| Written task 1 |
Do the following statements agree with the passage on the R. family? Answer yes or no for each and quote the deciding words. (a) The A. (B.) R. Litigation is still ongoing. (b) M.R. has worked as a sales representative at OT New Jersey for 13 years. (c) D.H. lives in Israel.
| Written task 2 |
Using the passage on the R. family, please explain in one to three sentences how M.R.'s job connects M.R. to the family company.
| Written task 3 |
Resume the passage on the R. family after its last sentence and keep writing.

| Given passage |
+ + + +
12A. (B.) R. also lives in the City of Toronto. Between 2014 and 2022, he sued his parents and some of the family companies (the “A. (B.) R. Litigation”). The A. (B.) R. Litigation has been settled.
13R. (O.) R. lives in Israel. Her husband, Mr. D.R., is the head of a religious institution in Israel.
14Ms. A.R. provides generous gifts to R. (O.) R., Mr. D.R., and their children, and she has done so for years. These gifts include monthly gifts to R. (O.) R. of tens of thousands of dollars. One of their children, M.R., has been a sales representative for 13 years at OT New Jersey, a branch of the family company, OT International Inc. (“OT Inc.”). M.R. has become more involved in the operations of OT Inc. latterly, as described below.
15The Attorneys for Property, Mr. J.U. and Mr. R.M., are a senior tax lawyer, with Davies Ward Phillips & Vineberg LLP (“Davies”), and a senior accountant, respectively. Each was an advisor to Mr. R.R.
16Ms. A.R. has two younger brothers, D.H. and A.H. They live in the United Kingdom and Israel, respectively. D.H. works in a business similar to OT Inc., and A.H.’s work is real estate construction. Ms. A.R. has considered appointing one or both brothers as her attorney(s) for property.
+ + + +
| Recorded information |
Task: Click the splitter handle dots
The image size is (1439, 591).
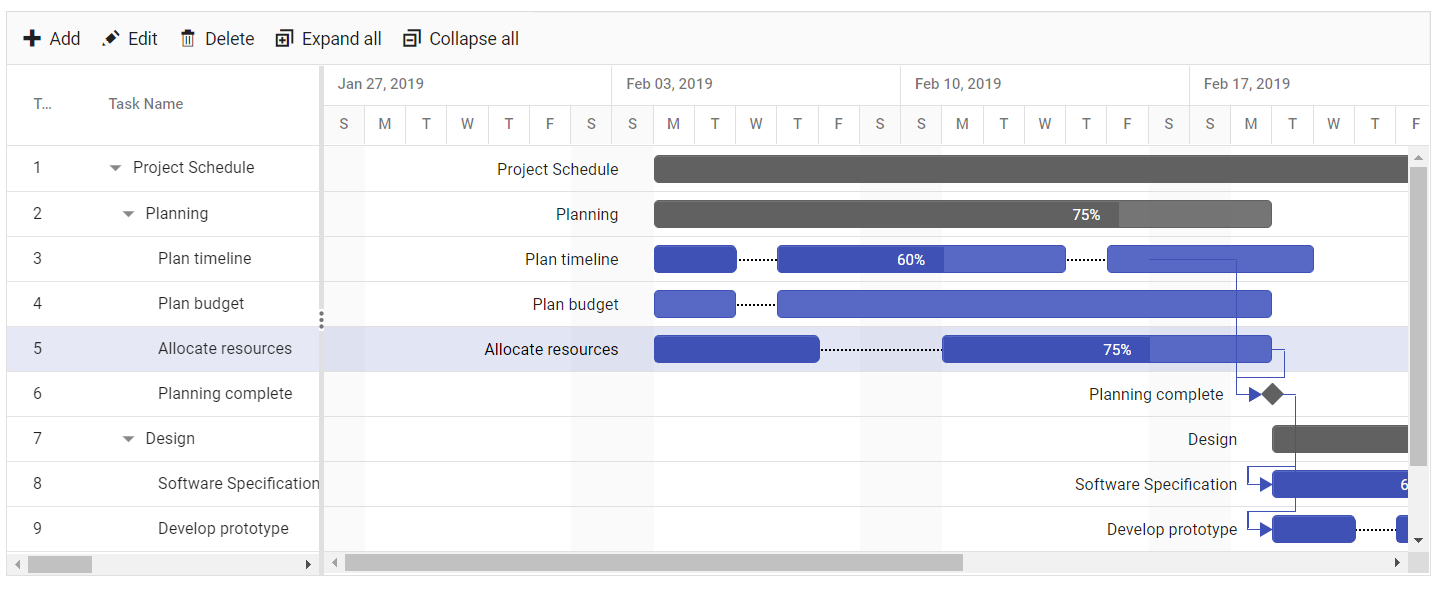Action: click(x=321, y=320)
+ + + +
| Exercise result 1 |
(a) No: "The A. (B.) R. Litigation has been settled."
(b) Yes: "has been a sales representative for 13 years at OT New Jersey"
(c) No: "They live in the United Kingdom and Israel, respectively."

| Exercise result 2 |
M.R. has been a sales representative for 13 years at OT New Jersey, which the passage describes as a branch of the family company, OT International Inc. M.R. has also become more involved in the operations of OT Inc. latterly.

| Exercise result 3 |
The R. Family Businesses and Property
17Mr. R.R., and his family succeeding him, indirectly, own a significant interest in OT Inc., a lucrative import, wholesale, and retail business. Their interest is owned through a family holding company, RA Inc., of which Mr. R.R.’s estate and A.R. indirectly own 76 per cent of the shares, and some of their children and grandchildren own, directly or indirectly, 24 per cent of the shares.
18Mr. R.R. served as the president of OT Inc. prior to his stroke. Ms. A.R. was not actively involved in the family operating business, but she was an officer and director of several family companies, including OT Inc. In that role, she signed documents on behalf of the companies.
19In addition to the wealth that Ms. A.R. and Mr. R.R. amassed from the import, wholesale and retail business, they derived wealth from real property development ventures in which Mr. R.R. and his brothers, P.R. and A. (L.) R., participated in Toronto, New York, and London, England.
20Ms. A.R.’s current assets include two residences in the City of Toronto, and real properties in Florida and Israel, as well as valuable shares in the family companies.
21Ms. A.R.’s interest in OT Inc. (including the shares she inherited from Mr. R.R.) is believed to be worth tens of millions of dollars.
22Prior to Mr. R.R.’s death, he and Ms. A.R., indirectly, were the majority shareholders of OT Inc. and RA Inc.
23Ms. A.R. is also the sole shareholder and director of JD Inc. The primary asset of JD Inc. is a judgment issued by a New Jersey court for tens of millions of U.S. dollars. As part of the settlement of the A. (B.) R. Litigation, A. (B.) R. is entitled to receive information about the JD Inc. litigation and a specific percentage of the amounts ordered to be paid to JD Inc.
24Mr. R.R. entrusted Ms. A.R. to be a director of all the family companies, to be his sole primary attorney for property, to be the sole executor and trustee of his estate, and to be the sole beneficiary of his estate.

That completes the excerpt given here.